さらに、この6曲は以下のような3グループに分けることが出来ます。
<第1グループ>
96番「奇跡」:91年作曲 91年3月11日初演
95番 :91年作曲 91年4月1日or4月29日初演
<第2グループ>
93番:91年作曲 92年2月17日初演
94番「驚愕」:91年作曲 92年3月23日初演
<第3グループ>
98番:92年作曲 92年3月2日初演
97番:92年作曲 92年5月3日or5月4日初演
ハイドンがロンドンを訪れて、まずは大急ぎで用意した新作交響曲が95番と96番です。ですから、この2作は「ザロモン交響曲」の中では「新しさ」よりは「古さ」を引きずっています。
とりわけ、95番とナンバリングされたハ短調のシンフォニーは古いハイドンを思わせる書法にとどまっています。
まずは、ザロモン交響曲の中ではこの作品が唯一の短調で書かれていて、その雰囲気はかつてのニ短調(80番)交響曲やハ短調(78番)交響曲に通ずるものがあります。
また、第1楽章に序奏を持たないのもザロモン交響曲の中ではこの作品だけであり、その面においても古さを残しています。
それ以外にも、駄2楽章のアンダンテ・カンタービレが簡潔な変奏曲形式にとどまっていることや、終楽章もハイドンらしい工夫が希薄です。
それだけ、大急ぎで作曲したと言うことなのでしょうが、それでもロンドンの聴衆はその「新しさ」に熱狂したのでした。
ハイドンと凄み
さてさて、このハイドンの交響曲をライナーの指揮で聞いてみて、どう考えたらいいものかと悩んでしまいます。悩むというのは、率直に言えば、聞いてみてあまり喜ばなかったと言うことです。
「V字」という不思議なあだ名を持つこの作品は、何故か多くのマエストロ達が好んで取り上げています。そして、それぞれの流儀でこのシンフォニーを料理していますから、聞き手の方はそれだけ贅沢になっています。

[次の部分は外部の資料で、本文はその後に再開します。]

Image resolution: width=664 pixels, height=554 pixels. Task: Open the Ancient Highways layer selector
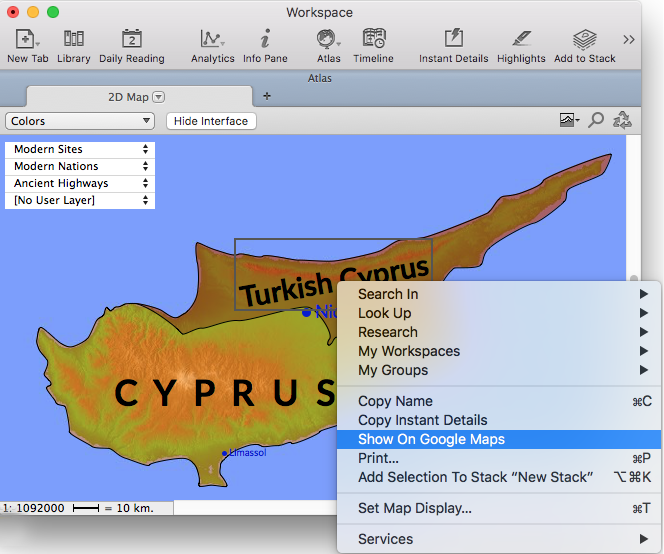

確かに、この演奏はライナーとシカゴ響と言う組み合わせから想像されるものが全て実現されています。ところが、それがあまりにも完璧に実現しているがゆえに、何もここまでキチキチと締め上げるように演奏しなくてもいいだろうという気もしてくるのです。
そう言えば、これと同じ方向性でセル&クルーブランド管もたくさんのハイドンの交響曲を録音しているのですが、こういう息苦しさは感じません。
そこにあるのは、吉田大明神がいみじくも喝破したような青磁や白磁のような手触りです。そう言うこのコンビならではの美質がもっともよくあらわれているのがハイドンの交響曲だったとも言えます。
ところが、不思議なことに、シュトラウスのウィンナーワルツなどを聴くと、この両者の関係は逆転するのです。
「ウィンナ・ワルツ名演集」 と題されたライナーの一枚からは豪華な衣装に身をつつんだ紳士淑女による華やかな舞踏が想起されます。それに対して、セルの棒になるウィンナーワルツは端正であっても夢見るような豪華さにはかけます。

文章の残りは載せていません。